[Records from a data collection]
* * *

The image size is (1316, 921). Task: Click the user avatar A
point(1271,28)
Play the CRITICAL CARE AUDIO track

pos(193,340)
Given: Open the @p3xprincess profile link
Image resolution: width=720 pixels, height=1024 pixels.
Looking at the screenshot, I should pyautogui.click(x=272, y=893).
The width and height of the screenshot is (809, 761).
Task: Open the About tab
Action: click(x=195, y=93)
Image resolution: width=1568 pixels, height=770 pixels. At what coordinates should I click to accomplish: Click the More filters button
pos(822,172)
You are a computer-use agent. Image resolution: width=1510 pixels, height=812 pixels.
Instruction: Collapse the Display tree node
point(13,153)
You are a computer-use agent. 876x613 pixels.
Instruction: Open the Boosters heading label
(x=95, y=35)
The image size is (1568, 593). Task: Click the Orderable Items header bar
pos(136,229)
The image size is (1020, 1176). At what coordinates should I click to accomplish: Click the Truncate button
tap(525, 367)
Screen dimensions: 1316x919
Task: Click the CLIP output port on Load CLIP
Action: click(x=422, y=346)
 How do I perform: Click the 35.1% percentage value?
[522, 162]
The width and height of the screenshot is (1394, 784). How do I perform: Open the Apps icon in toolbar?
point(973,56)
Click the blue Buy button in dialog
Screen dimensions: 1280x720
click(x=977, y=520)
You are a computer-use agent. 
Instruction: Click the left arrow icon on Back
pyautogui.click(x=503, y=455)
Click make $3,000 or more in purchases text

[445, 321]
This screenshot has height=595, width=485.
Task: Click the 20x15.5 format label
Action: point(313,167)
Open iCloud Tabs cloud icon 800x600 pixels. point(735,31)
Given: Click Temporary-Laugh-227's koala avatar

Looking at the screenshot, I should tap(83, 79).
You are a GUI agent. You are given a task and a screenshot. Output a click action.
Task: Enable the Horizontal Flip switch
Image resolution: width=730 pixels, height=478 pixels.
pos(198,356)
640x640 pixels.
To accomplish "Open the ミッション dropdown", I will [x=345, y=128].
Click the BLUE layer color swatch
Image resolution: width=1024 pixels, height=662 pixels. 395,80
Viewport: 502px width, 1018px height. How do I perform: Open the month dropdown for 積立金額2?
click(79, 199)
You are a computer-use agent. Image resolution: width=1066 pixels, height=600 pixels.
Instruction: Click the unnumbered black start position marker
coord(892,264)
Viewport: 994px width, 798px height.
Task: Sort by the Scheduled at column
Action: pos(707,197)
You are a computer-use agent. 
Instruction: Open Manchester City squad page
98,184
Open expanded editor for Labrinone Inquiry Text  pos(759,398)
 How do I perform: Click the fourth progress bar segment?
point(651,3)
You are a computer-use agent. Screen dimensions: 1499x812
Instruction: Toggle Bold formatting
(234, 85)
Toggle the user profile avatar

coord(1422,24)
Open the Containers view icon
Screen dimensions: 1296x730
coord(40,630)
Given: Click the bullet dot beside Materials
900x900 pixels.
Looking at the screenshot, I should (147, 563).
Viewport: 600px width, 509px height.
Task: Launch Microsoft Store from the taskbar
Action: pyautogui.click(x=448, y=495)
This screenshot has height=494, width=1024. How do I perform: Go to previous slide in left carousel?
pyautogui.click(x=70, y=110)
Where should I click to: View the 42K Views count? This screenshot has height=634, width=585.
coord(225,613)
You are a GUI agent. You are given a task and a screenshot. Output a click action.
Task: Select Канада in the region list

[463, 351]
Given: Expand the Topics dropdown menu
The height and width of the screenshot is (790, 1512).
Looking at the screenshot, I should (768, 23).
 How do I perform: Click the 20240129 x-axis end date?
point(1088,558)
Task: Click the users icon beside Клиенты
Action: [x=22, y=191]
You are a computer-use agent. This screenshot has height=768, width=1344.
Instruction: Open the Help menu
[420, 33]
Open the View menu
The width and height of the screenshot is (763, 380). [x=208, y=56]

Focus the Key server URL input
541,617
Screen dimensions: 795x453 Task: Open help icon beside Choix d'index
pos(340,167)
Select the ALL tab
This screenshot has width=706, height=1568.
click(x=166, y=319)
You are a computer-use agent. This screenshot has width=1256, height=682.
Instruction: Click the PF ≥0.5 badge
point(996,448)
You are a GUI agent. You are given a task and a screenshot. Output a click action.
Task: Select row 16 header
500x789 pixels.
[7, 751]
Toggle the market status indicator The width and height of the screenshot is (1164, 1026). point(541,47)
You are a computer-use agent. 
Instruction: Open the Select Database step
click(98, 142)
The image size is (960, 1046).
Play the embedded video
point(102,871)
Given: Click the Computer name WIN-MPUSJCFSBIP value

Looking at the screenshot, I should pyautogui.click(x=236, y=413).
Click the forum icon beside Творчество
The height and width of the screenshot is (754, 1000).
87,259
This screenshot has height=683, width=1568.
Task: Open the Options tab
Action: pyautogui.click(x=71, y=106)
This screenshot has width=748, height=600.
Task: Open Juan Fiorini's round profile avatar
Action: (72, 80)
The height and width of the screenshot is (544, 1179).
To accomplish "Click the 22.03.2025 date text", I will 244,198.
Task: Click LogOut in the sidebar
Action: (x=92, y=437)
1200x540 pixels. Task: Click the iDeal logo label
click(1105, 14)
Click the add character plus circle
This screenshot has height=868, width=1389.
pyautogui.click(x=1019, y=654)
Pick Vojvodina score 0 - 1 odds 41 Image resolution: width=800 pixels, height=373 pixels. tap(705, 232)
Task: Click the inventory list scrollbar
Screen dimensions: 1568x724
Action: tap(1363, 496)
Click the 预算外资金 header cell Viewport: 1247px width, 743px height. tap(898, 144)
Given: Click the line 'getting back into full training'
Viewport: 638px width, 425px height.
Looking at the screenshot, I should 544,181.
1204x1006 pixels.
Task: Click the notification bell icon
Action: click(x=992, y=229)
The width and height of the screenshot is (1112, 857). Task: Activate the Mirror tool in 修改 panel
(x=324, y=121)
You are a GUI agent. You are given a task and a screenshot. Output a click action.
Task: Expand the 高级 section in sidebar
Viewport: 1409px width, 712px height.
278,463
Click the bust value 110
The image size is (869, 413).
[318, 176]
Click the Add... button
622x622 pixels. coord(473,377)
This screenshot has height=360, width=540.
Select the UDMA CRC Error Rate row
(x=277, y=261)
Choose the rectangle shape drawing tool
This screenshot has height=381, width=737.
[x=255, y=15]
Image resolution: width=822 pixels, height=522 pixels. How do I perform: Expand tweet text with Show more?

* * *

EXERCISE GOAL
Could the entries above be output once more, exactly as they are?

SOLUTION TO THE PROBLEM
The image size is (1316, 921). Task: Click the user avatar A
point(1271,28)
Play the CRITICAL CARE AUDIO track

pos(193,340)
Given: Open the @p3xprincess profile link
Image resolution: width=720 pixels, height=1024 pixels.
Looking at the screenshot, I should pyautogui.click(x=272, y=893).
The width and height of the screenshot is (809, 761).
Task: Open the About tab
Action: click(x=195, y=93)
Image resolution: width=1568 pixels, height=770 pixels. At what coordinates should I click to accomplish: Click the More filters button
pos(822,172)
You are a computer-use agent. Image resolution: width=1510 pixels, height=812 pixels.
Instruction: Collapse the Display tree node
point(13,153)
You are a computer-use agent. 876x613 pixels.
Instruction: Open the Boosters heading label
(x=95, y=35)
The image size is (1568, 593). Task: Click the Orderable Items header bar
pos(136,229)
The image size is (1020, 1176). At what coordinates should I click to accomplish: Click the Truncate button
tap(525, 367)
Screen dimensions: 1316x919
Task: Click the CLIP output port on Load CLIP
Action: click(x=422, y=346)
 How do I perform: Click the 35.1% percentage value?
[522, 162]
The width and height of the screenshot is (1394, 784). How do I perform: Open the Apps icon in toolbar?
point(973,56)
Click the blue Buy button in dialog
Screen dimensions: 1280x720
click(x=977, y=520)
You are a computer-use agent. 
Instruction: Click the left arrow icon on Back
pyautogui.click(x=503, y=455)
Click make $3,000 or more in purchases text

[445, 321]
This screenshot has height=595, width=485.
Task: Click the 20x15.5 format label
Action: point(313,167)
Open iCloud Tabs cloud icon 800x600 pixels. point(735,31)
Given: Click Temporary-Laugh-227's koala avatar

Looking at the screenshot, I should tap(83, 79).
You are a GUI agent. You are given a task and a screenshot. Output a click action.
Task: Enable the Horizontal Flip switch
Image resolution: width=730 pixels, height=478 pixels.
pos(198,356)
640x640 pixels.
To accomplish "Open the ミッション dropdown", I will [x=345, y=128].
Click the BLUE layer color swatch
Image resolution: width=1024 pixels, height=662 pixels. 395,80
Viewport: 502px width, 1018px height. How do I perform: Open the month dropdown for 積立金額2?
click(79, 199)
You are a computer-use agent. Image resolution: width=1066 pixels, height=600 pixels.
Instruction: Click the unnumbered black start position marker
coord(892,264)
Viewport: 994px width, 798px height.
Task: Sort by the Scheduled at column
Action: pos(707,197)
You are a computer-use agent. 
Instruction: Open Manchester City squad page
98,184
Open expanded editor for Labrinone Inquiry Text  pos(759,398)
 How do I perform: Click the fourth progress bar segment?
point(651,3)
You are a computer-use agent. Screen dimensions: 1499x812
Instruction: Toggle Bold formatting
(234, 85)
Toggle the user profile avatar

coord(1422,24)
Open the Containers view icon
Screen dimensions: 1296x730
coord(40,630)
Given: Click the bullet dot beside Materials
900x900 pixels.
Looking at the screenshot, I should (147, 563).
Viewport: 600px width, 509px height.
Task: Launch Microsoft Store from the taskbar
Action: pyautogui.click(x=448, y=495)
This screenshot has height=494, width=1024. How do I perform: Go to previous slide in left carousel?
pyautogui.click(x=70, y=110)
Where should I click to: View the 42K Views count? This screenshot has height=634, width=585.
coord(225,613)
You are a GUI agent. You are given a task and a screenshot. Output a click action.
Task: Select Канада in the region list

[463, 351]
Given: Expand the Topics dropdown menu
The height and width of the screenshot is (790, 1512).
Looking at the screenshot, I should (768, 23).
 How do I perform: Click the 20240129 x-axis end date?
point(1088,558)
Task: Click the users icon beside Клиенты
Action: [x=22, y=191]
You are a computer-use agent. This screenshot has height=768, width=1344.
Instruction: Open the Help menu
[420, 33]
Open the View menu
The width and height of the screenshot is (763, 380). [x=208, y=56]

Focus the Key server URL input
541,617
Screen dimensions: 795x453 Task: Open help icon beside Choix d'index
pos(340,167)
Select the ALL tab
This screenshot has width=706, height=1568.
click(x=166, y=319)
You are a computer-use agent. This screenshot has width=1256, height=682.
Instruction: Click the PF ≥0.5 badge
point(996,448)
You are a GUI agent. You are given a task and a screenshot. Output a click action.
Task: Select row 16 header
500x789 pixels.
[7, 751]
Toggle the market status indicator The width and height of the screenshot is (1164, 1026). point(541,47)
You are a computer-use agent. 
Instruction: Open the Select Database step
click(98, 142)
The image size is (960, 1046).
Play the embedded video
point(102,871)
Given: Click the Computer name WIN-MPUSJCFSBIP value

Looking at the screenshot, I should pyautogui.click(x=236, y=413).
Click the forum icon beside Творчество
The height and width of the screenshot is (754, 1000).
87,259
This screenshot has height=683, width=1568.
Task: Open the Options tab
Action: pyautogui.click(x=71, y=106)
This screenshot has width=748, height=600.
Task: Open Juan Fiorini's round profile avatar
Action: (72, 80)
The height and width of the screenshot is (544, 1179).
To accomplish "Click the 22.03.2025 date text", I will 244,198.
Task: Click LogOut in the sidebar
Action: (x=92, y=437)
1200x540 pixels. Task: Click the iDeal logo label
click(1105, 14)
Click the add character plus circle
This screenshot has height=868, width=1389.
pyautogui.click(x=1019, y=654)
Pick Vojvodina score 0 - 1 odds 41 Image resolution: width=800 pixels, height=373 pixels. tap(705, 232)
Task: Click the inventory list scrollbar
Screen dimensions: 1568x724
Action: tap(1363, 496)
Click the 预算外资金 header cell Viewport: 1247px width, 743px height. tap(898, 144)
Given: Click the line 'getting back into full training'
Viewport: 638px width, 425px height.
Looking at the screenshot, I should 544,181.
1204x1006 pixels.
Task: Click the notification bell icon
Action: click(x=992, y=229)
The width and height of the screenshot is (1112, 857). Task: Activate the Mirror tool in 修改 panel
(x=324, y=121)
You are a GUI agent. You are given a task and a screenshot. Output a click action.
Task: Expand the 高级 section in sidebar
Viewport: 1409px width, 712px height.
278,463
Click the bust value 110
The image size is (869, 413).
[318, 176]
Click the Add... button
622x622 pixels. coord(473,377)
This screenshot has height=360, width=540.
Select the UDMA CRC Error Rate row
(x=277, y=261)
Choose the rectangle shape drawing tool
This screenshot has height=381, width=737.
[x=255, y=15]
Image resolution: width=822 pixels, height=522 pixels. How do I perform: Expand tweet text with Show more?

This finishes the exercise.